Will a uniform credit system work?
UGC’s proposal to transfer credits between universities, giving students the freedom to choose interdisciplinary electives, is promising but has its challenges, writes Gauri Kohlieducation Updated: Dec 03, 2014 11:55 IST
Moving from one city or institution to another while pursuing a degree or resuming a programme after a break with earned credits could become a smoother process, according to the latest guidelines by the University Grants Commission (UGC). A UGC notification for all universities, issued on November 12, stated that a new credit transfer system would be in place from the next academic year. This would ensure seamless mobility of students from one higher education institution to the other.
What the guidelines propose
The credits earned by the student would be easily transferred from one institution to the other. Currently, students are evaluated using the conventional system of marks or grades or both. Marks would be converted to grades and used across institutions. Experts believe that this, at times, creates difficulties for the academia and the employers to infer the performance of the students graduating from different universities.
Under the new system, a choice-based credit system (CBCS) would allow students to choose from the prescribed courses (core, elective or minor or soft skill courses).
The CBCS would provide a ‘cafeteria’ type approach in which the students can take courses of their choice, learn at their own pace, take up additional courses and acquire more than the required credits. Thus, they can adopt an interdisciplinary approach to learning, state the guidelines.
Challenges aplenty in implementation
There are many challenges in the implementation of the UGC proposal. While the core challenges include different marking schemes, varying class sizes and fee, there are other practical difficulties as well.
According to MM Ansari, member, UGC, “First, the universities are governed by different Central and state acts and statutes, which do not follow uniform system of admissions and examinations, development of course contents. They also do not maintain uniform standards of teaching and research, he says.
Another challenge, adds Ansari, is that UGC directions are not binding on most of the institutions, which are under private management and do not receive any financial support for infrastructure development. “The UGC has no legal authority to de-recognise the institutions, which do not follow UGC regulations. Third, the Central and state governments have not evolved a policy framework for students’ and teachers’ mobility, by removing major irritants in the education system such as infrastructure for quality education and accreditation of institutions. For these reasons, the idea of CBCS, which was conceived years ago, has not been actualised,” says Ansari.
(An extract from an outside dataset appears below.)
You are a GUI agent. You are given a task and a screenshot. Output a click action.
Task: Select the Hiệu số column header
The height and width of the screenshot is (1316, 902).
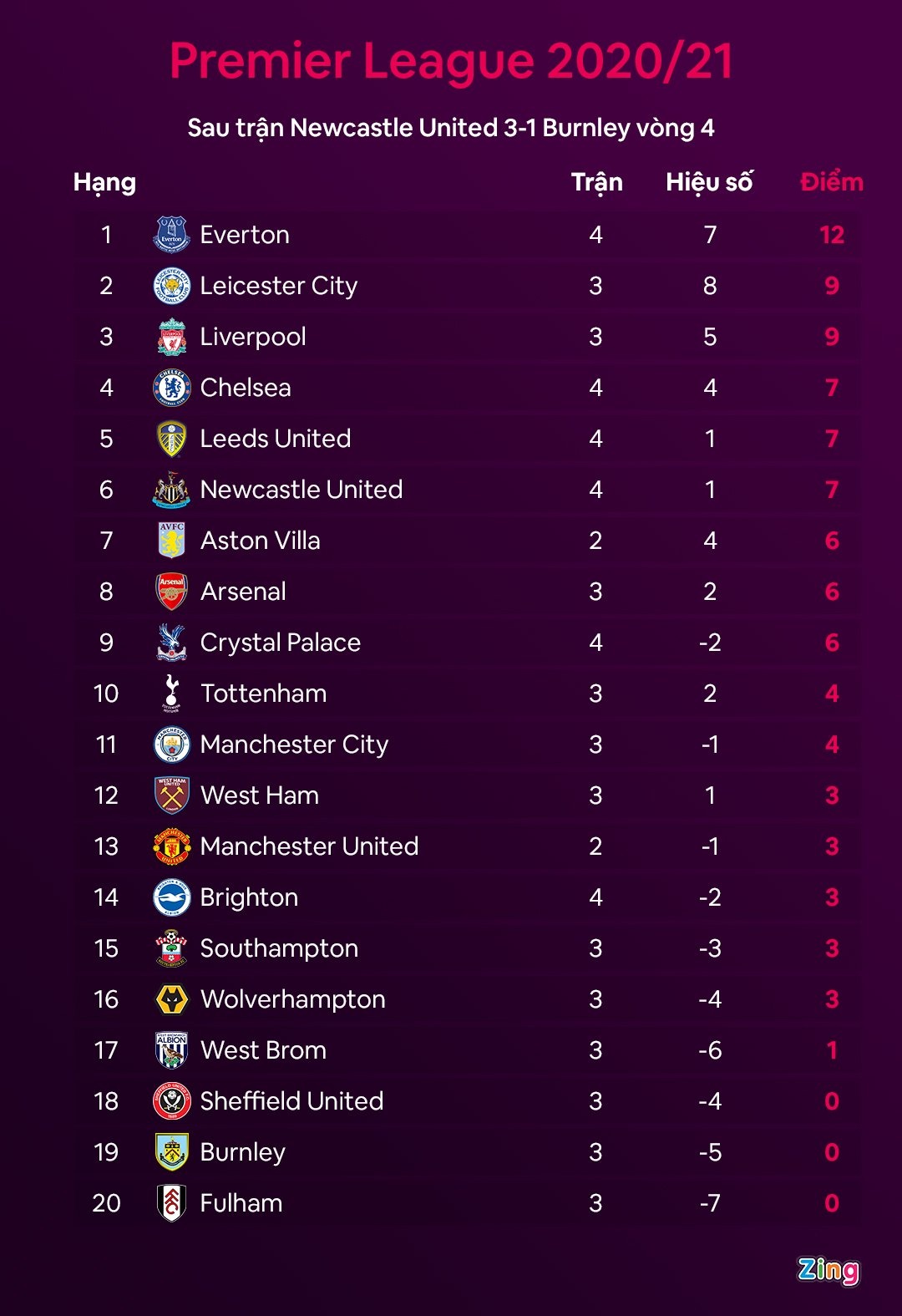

Sudhanshu Bhushan, professor and head, higher education, at the National University of Educational Planning and Administration, has welcomed the regulation. “When the decision was taken during the 11th Plan to adopt a choice-based credit system in higher education, it should have been immediately followed by the regulation. At present, universities are following diverse practices through the respective ordinances on credit system. At this stage, following UGC guidelines would amount to changes in ordinance and would take quite some time. In fact, in some cases such as Jawaharlal Nehru University, the different grading pattern existed for long and also worked satisfactorily. Will it not be difficult for JNU to give up its long held credit pattern and follow the UGC guidelines?” asks Bhushan.
Also, choice of subjects in the proposed credit system is limited in colleges or universities. No such option can be made possible because no two academic institutes are similar and while one might have one department for a specific subject, with one or two faculty members, another might have more.
According to Bhushan, the advantage of the credit system is in the mobility of students. However, mobility in diverse quality higher education will be limited. There is also the likelihood of the “universities’ rigid rules obstructing the mobility in spite of introduction of the credit system. Under the fairness in assessment guidelines, internal assessment has not been considered. What about the present practices where internal assessment has worked? Will they replace internal by external assessment?” he asks.
What should students expect?
Students can take up core and additional courses of their own choice
Each semester will comprise 15-18 weeks of academic work
Semester grade point average is a measure of performance of work done by a student in a semester
Cumulative grade point average measures the cumulative performance of a student over semesters
‘India needs a choice-based credit system’
For students, experts and teachers, the UGC directive on the implementation of a choice-based credit system is promising and can make movement from one institution to the other smoother, provided it is followed in a well-organised manner.
“A common credit system is a great idea. It facilitates the much needed lateral mobility of students. Currently, accredited certifying institutions or boards may not have the capacity to train large numbers of students in all skills or competences,” says Shyam Menon, vice chancellor, Ambedkar University, Delhi.
According to MM Ansari, member, University Grants Commission, “The UGC has been striving hard to implement the concept of Choice-Based Credit System (CBCS) to allow for greater flexibility and wider choices in the courses of study offered by different colleges and universities, which in effect would encourage student mobility across the institutions so as to enhance their potential for learning and earning.”
As per the guidelines, many of the institutions have already introduced the CBCS. The semester system accelerates the teaching-learning process and enables vertical and horizontal mobility in learning.
“The theoretic and practical approach of the core and elective courses is a good suggestion. It will also be a good idea to have such as system in our country which has a diverse higher education system,” says Akanksha Kohli, a commerce student at Delhi University.